The Company licenses the right to sell and distribute its games in exchange for an initial prepaid license fees and guaranteed minimum royalty payments. The prepaid license fee revenues are deferred and recognized ratably over the license period. The guaranteed minimum royalty payments are deferred and recognized as the royalties are earned. In addition, the Company receives royalty payments based on a specified percentage of the licensees’ sales. These royalties are recognized on a monthly basis as the related revenues are earned by the licensees. Revenues from other sales are recognized when goods are transferred or by the reference to the stage of completion.

Interest income is recognized using the effective interest method. When receivables are impaired, the Company reduces the carrying amount to its recoverable amount and continues unwinding the discount as interest income. Interest income on impaired receivables is recognized using the original effective interest rate.
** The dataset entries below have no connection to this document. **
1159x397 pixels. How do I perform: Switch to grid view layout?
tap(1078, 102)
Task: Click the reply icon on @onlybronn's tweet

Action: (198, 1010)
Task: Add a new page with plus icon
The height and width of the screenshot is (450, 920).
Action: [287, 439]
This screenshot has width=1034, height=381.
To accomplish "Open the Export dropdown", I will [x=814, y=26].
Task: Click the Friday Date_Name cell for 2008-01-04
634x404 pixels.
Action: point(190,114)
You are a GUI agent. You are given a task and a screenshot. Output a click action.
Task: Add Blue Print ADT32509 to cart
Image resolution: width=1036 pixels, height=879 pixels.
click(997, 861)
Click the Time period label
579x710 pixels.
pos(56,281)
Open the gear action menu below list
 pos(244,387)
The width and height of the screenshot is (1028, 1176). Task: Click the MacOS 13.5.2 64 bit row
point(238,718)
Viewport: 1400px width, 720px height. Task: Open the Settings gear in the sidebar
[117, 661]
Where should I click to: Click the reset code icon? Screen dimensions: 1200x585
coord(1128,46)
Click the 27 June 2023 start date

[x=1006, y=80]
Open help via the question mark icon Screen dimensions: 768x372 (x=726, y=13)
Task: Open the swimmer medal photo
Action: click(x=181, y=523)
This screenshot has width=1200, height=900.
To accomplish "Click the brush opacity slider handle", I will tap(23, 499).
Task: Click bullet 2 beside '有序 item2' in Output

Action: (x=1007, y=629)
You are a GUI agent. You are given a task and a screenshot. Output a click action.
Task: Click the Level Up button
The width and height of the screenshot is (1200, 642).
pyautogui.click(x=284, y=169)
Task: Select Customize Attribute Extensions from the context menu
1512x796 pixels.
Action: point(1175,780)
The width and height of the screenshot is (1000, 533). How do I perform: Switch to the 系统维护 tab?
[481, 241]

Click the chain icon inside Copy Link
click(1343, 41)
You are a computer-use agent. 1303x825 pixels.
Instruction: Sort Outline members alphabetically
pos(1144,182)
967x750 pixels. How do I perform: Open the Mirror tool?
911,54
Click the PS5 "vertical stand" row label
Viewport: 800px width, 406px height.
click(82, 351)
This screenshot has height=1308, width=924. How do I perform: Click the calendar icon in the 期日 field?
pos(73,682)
Dividend income is recognized when the rights to receive payment is established.

Share-based Payments

For equity-settled share-based payment, the fair value of the goods or employee services received in exchange for the grant of the options is recognized as an expense and a capital adjustment. If the fair value of goods or employee services cannot be reliably estimated, the fair value is estimated based on the fair value of the equity granted.

For cash-settled share-based payment, the fair value of the obligation the Company will assume is determined by the fair value of the goods or employee services received in exchange for the grant of the options. Until the liability is settled, the Company remeasures the fair value of the liability at each reporting date and at the date of settlement, with any changes in fair value recognized as an expense in the statement of income.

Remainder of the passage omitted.